Ms. Bush added that her sister and fiance wouldn't really tell her what the encounter was like, but "I can imagine that my father probably made it uncomfortable just for his own humor. But [Dad] called my mom in, which I thought was really sweet, and as a woman I thought was really great."
Not every woman agrees with that assessment.
"I do not think asking permission is 'sweet.' I don't find it adorable," said Jaclyn Geller, author of "Here Comes the Bride: Women, Weddings, and the Marriage Mystique," a feminist critique of the institution of marriage and who views such practices as yet another celebration of patriarchy.
"People say, can't we view these customs as nice and faintly nostalgic? Sure, but they're rooted in some pretty distressing legal precedents dating back to Mesopotamian law codes, when a woman's sexuality and productivity were not her own, but her father's."
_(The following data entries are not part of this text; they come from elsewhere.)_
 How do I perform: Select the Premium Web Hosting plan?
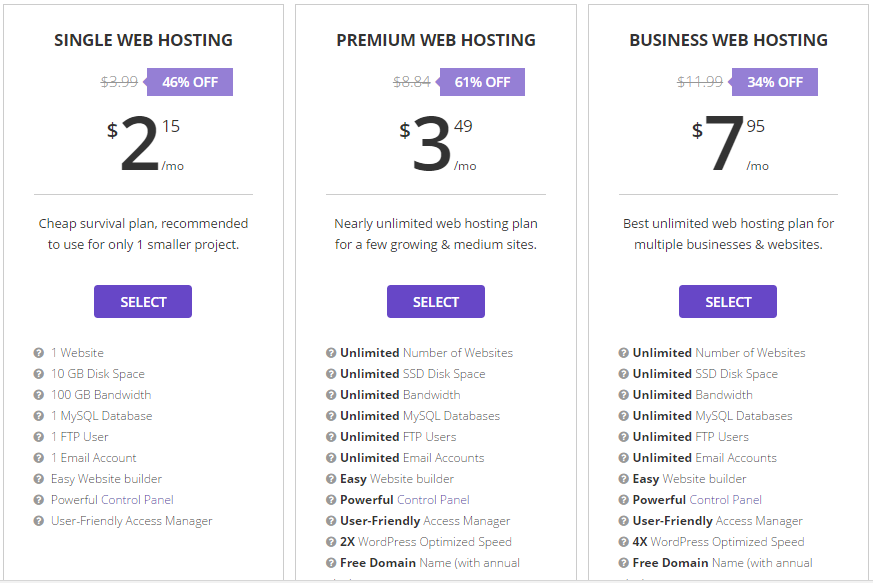[436, 302]
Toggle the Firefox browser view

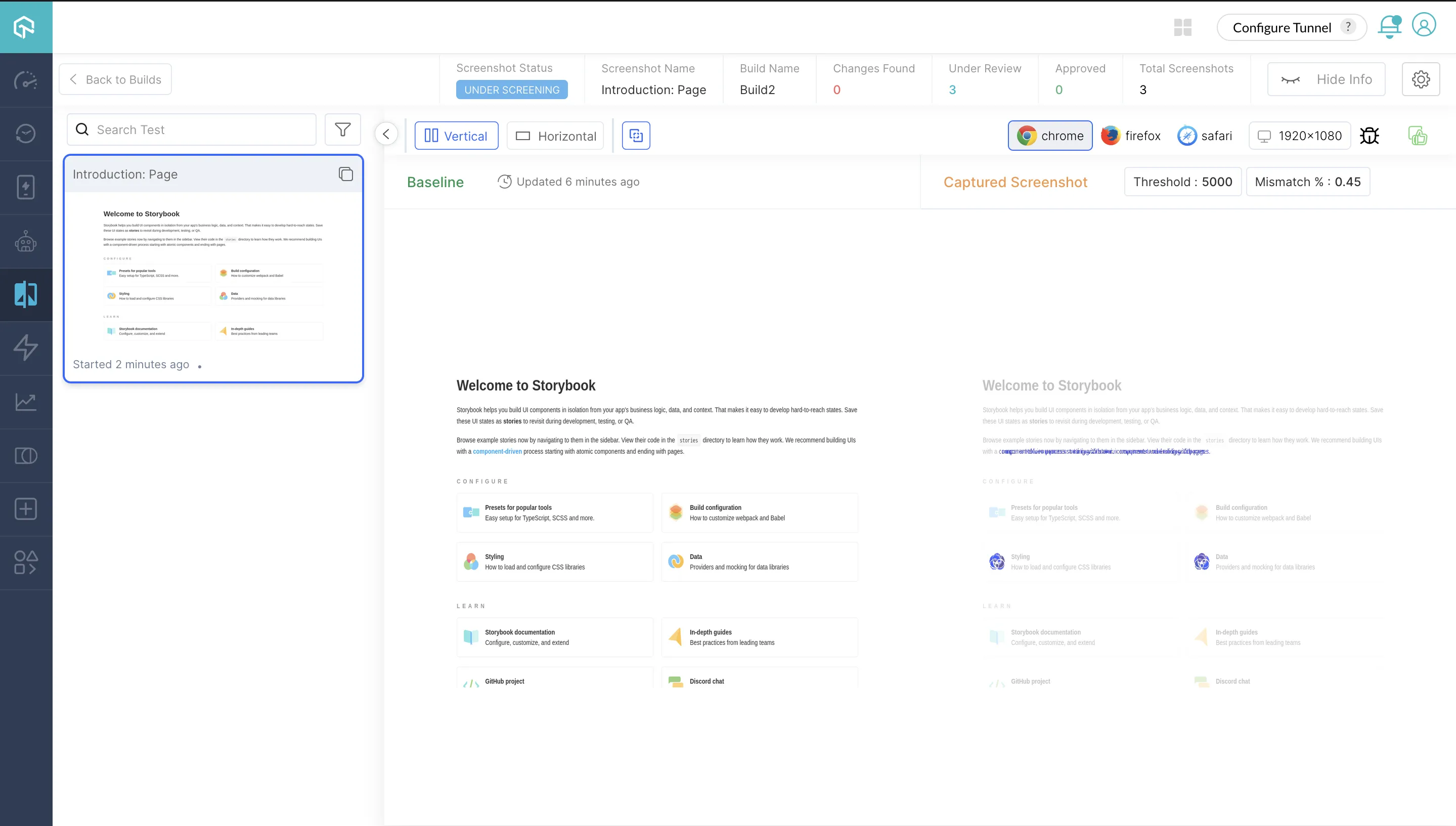point(1131,135)
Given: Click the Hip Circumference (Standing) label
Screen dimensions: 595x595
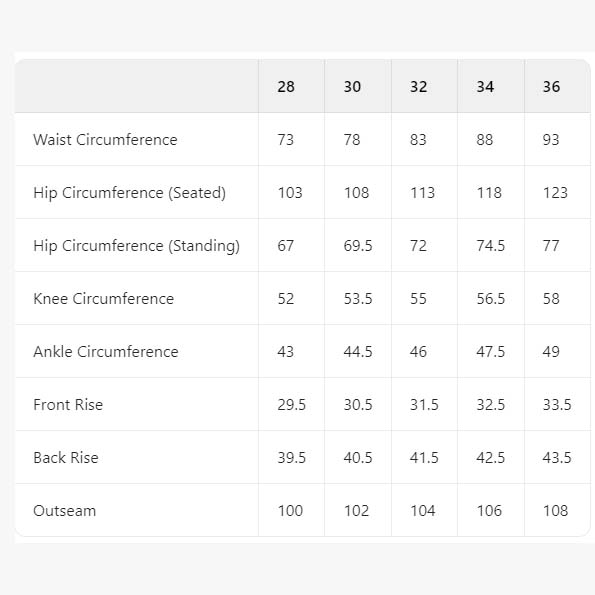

But women -- and couples -- today know they have freedoms that their 19th-century counterparts could only dream of, noted Ms. Coontz, and are comfortable playing with traditions that no longer bind them.
"They conduct a whole range of experiments," she said. "They say, I'm going to take this little piece of tradition, or that, without going backward. But also, when they do marry, they want it to last, and they recognize that a purely individual negotiated love match between two equals has less social support than it may have had in the past, so it might be good, without giving up the equality, to mobilize more support systems for the relationship.
"I don't think it in any way represents a turning back on the gains of gender equality," she said.
For those who nonetheless fret about that possibility, there may be some comfort in knowing some parents don't want to be asked -- at least if they're the mom.
"When I heard the rumor that Kevin was going to ask her dad and me for permission to marry her, I freaked," says Patty Bajuszik of Saxonburg, after learning of her now-son-in-law Kevin Doyle's intentions.
"My daughter is an educated professional, a chemical engineer, and we don't look at her as just our little girl," said Ms. Bajuszik, 55, director of Butler County Community College who describes herself as "a feminist -- I guess."
"We have raised [Julie] to be an independent, thoughtful woman and trust her decision on something as critical as choosing her husband," she said, noting that her future son-in-law abstained from asking permission after she gently discouraged him. "I know that Kevin meant for it to be a sign of respect. And we were very pleased that he respected our wishes to not be asked."
"But I just hate the whole idea of it," she added. "If women want to be taken as equals to men this whole permission thing should go away, although I'm sure I'm in the minority."